Artists: Ivan Reis, Joe Prado, Patrick Gleason, Ardian Syaf, Scott Clark, Norm Rapmund, Vicente Cifuentes, Oclair Albert, Tom Nguyen, Mick Gray, Mark Irin and David Beaty
You don’t really realize how much work goes into a comic until you have to type up everyone who worked on the book name for your review. Being that this is the final issue though, I assume it was half to give credit to all the wonderful people who worked on the series, and half to get it out on time.
That said, I won’t start this review off the same way I did with Generation Lost. The major differences between the two is I knew coming out of Blackest Night that I would need to read this series, and it had expectations attached to it. And unlike Generation Lost, I felt that this series’ quality was like a rollercoaster ride, it had some terrific highs but when it was low it was low. So I feel there was an added pressure on the finale to deliver. Would all the plot points be tied together neatly? Would our journey have been worth it? Do all characters get their moment to shine?
The short of it is, the issue is good and has some tremendous emotional beats, and it does conclude the series, but I feel in a manner it robbed the reader. I guess my biggest issue deals with the White Light hero, the one the entire series has been built around. I mean they’ve built it up nicely, but then to have it be a character who wasn’t really featured in the books until the cliffhanger of 23 and then for him to get the bulk of the issue just feels wrong. For 23 issues, we’ve followed the adventures of the Hawks, Firestorm, Deadman, Hawk and Dove, Aquaman and Manhunter. And they all get their moment in this book, but nothing on the scale you would have imagined from their rebirths at the end of Blackest Night.

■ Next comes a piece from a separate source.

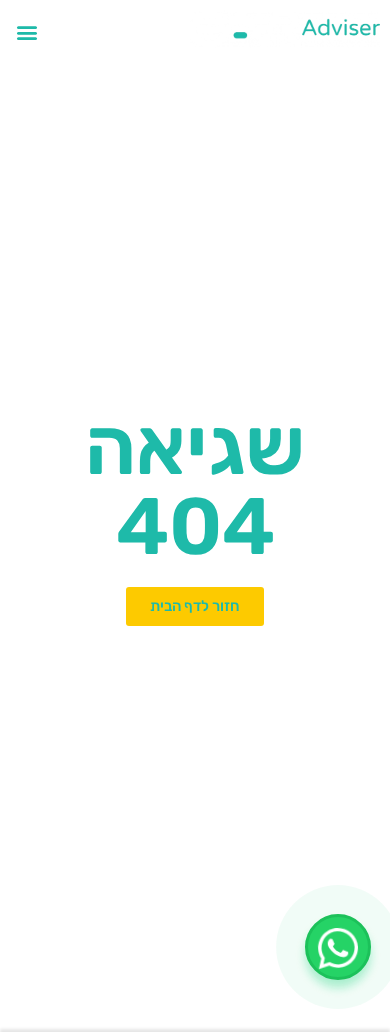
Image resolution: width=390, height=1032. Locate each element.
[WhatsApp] (338, 947)
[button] (26, 31)
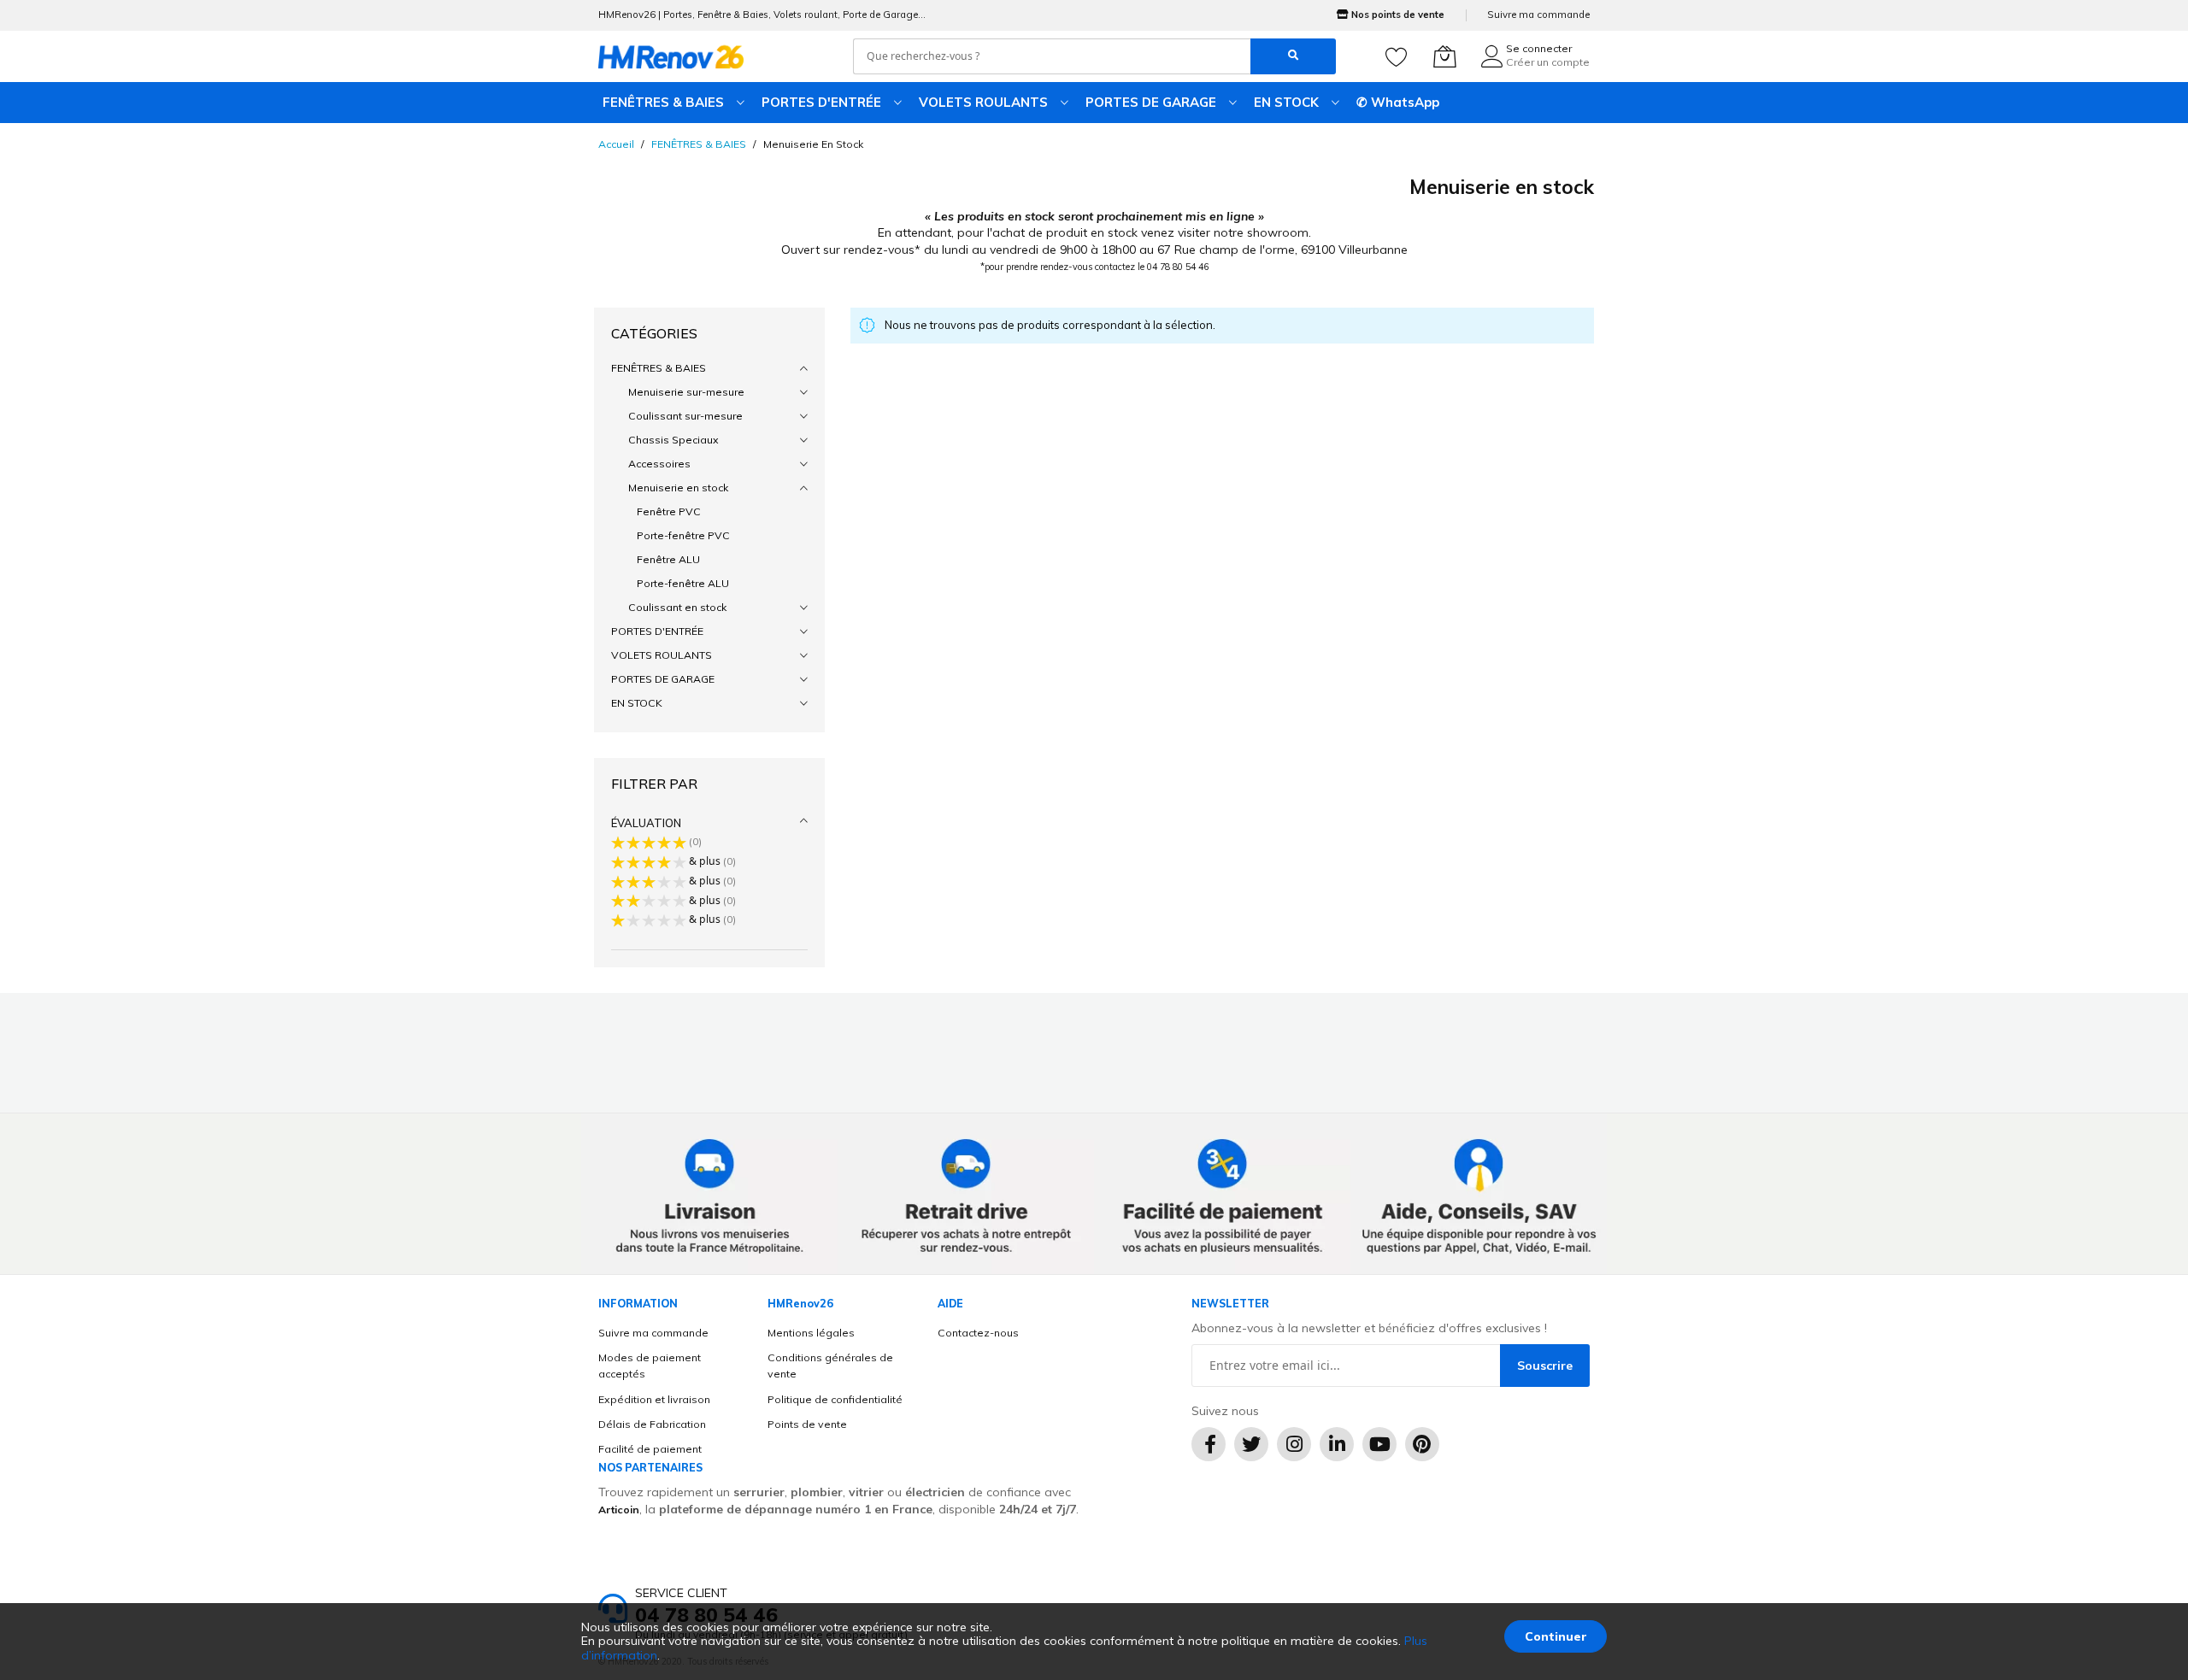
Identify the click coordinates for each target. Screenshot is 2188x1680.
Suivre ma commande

Now don’t get me wrong, what’s in the issue is fine, and it does include a proper conclusion to the main plot and several of the subplots, but it just felt like not enough attention was put on the main characters so that we could get the big bad final battle.

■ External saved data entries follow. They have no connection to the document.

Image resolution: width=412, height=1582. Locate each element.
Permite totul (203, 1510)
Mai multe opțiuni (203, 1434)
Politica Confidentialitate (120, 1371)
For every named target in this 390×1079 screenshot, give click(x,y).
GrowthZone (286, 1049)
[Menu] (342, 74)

That said, as I mentioned before, the main characters all do get some moment in the comic. Some are more satisfactory than others, and some really pull on your heart string. The moment between Boston Brand and Dove has to be the strongest in the issue and perhaps one of the best in the series. I’m honestly not sure what happened with the Hawk-people, but won’t go into that for spoiler reason. Firestorm sets up their own little personal side story I guess, and the rest find some form of peace.
I would note, and this is something one of my Tweeps pointed out, that there were characters who had their own plot/development in various series like Gen Lost or Green Arrow or The Flash, who get noticed in like a single panel here. It was a weak inclusion, but hey at least somebody remembered these were supposed to tie together!
Another minor point is that the conclusion of this story needs the reader to know more information than provided for in the 24 issues they were given, and while its cool for fans of the character, it probably doesn’t sit as well for people who are unfamiliar with him.
With a list of artist longer than this page, it is no surprise that the art in this book is fantastic. You get some awesome imagery and splash pages throughout the book. I would share some, but as I’ve been vague on most specific things in this book, I don’t want to ruin it for you.
Brightest Day as a whole is a tough nut to crack. The series as I mentioned before varied greatly in quality. Most of what transpired throughout the run of the series, doesn’t really matter by the end of the series. Aside from the new White lantern hero, not much has really changed as far as the status quo goes. Which isn’t always a bad thing, but at the end of the day, you could probably get away with not reading the series and still understanding what has been going on in the DCU with no problems.
Recommendation: Rental Hey, if a friend has it, I’d read it, but wouldn’t go out of my way to buy it.
New Reader Accessibility: 1 This book could go higher or lower. Lower in the sense that it wants you to be familiar with characters not presented in the book until the finale, but somehow vastly important to the story. Higher in the sense that the book really does take its time explaining one of the new key characters in great detail, which is kind of weird in the finale, but it works here to a degree. Anyhow, like I said with Gen Lost, I’d never recommend someone jumping in at the final issue of an arc especially a year-long maxi-series.